かつてはコンスタントに放送され、高視聴率をとっていた心霊番組。だが、最近ではすっかり鳴りを潜めた。その理由について、以前、心霊番組の製作に携わっていた民放のディレクターはこう語る。
「当時の心霊番組は演出という名目のもとで仕込みやヤラセなどが当たり前に行われていたため、面白かった半面、トラブルも絶えなかった。ところが、コンプライアンスが厳守される世の中になり、過剰な演出が出来なくなった結果、怖さも半減、視聴者離れが始まり、心霊を売りにする番組は成立しなくなってしまったんです」
だが、心霊や都市伝説、陰謀論など、目に見えない怖さを求めるニーズがなくなったわけではなく、それらのファンが流れたのが、昨今急増中の「心霊系YouTube」だとされる。
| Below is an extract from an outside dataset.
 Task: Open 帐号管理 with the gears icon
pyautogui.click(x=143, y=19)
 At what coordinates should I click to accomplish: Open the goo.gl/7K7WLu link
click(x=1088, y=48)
「このテのチャンネルは、ホラーエンターテインメント番組とよばれ、日本全国の心霊スポットや恐怖ゾーン、廃墟をロケしたり、いわくつきの事故物件に住んだりと内容も様々。ただ、現在人気の『ゾゾゾ』をはじめ、『STスタジオ』『だいにぐるーぷ』等のチャンネルは、演出に頼らずにその恐ろしい雰囲気を画面越しに伝えることに徹しているため、テレビ番組では味わえないリアリティーがあり、特に『ゾゾゾ』などは動画の平均再生数が100万回超えと言われる超人気チャンネルとして認知されています」(前出・ディレクター)
とはいえ、心霊スポットには、訪問者に不幸をもたらすという不吉な噂がつきもの。心霊ユーチューバーはそうしたリスクを背負って、心霊スポットに足を運んでいるわけだが、それでも「ここだけはパスしたい」と人気ユーチューバーでも尻込みする最恐スポットが存在するのだとか。それが、岩手県にある「慰霊の森」なのだという。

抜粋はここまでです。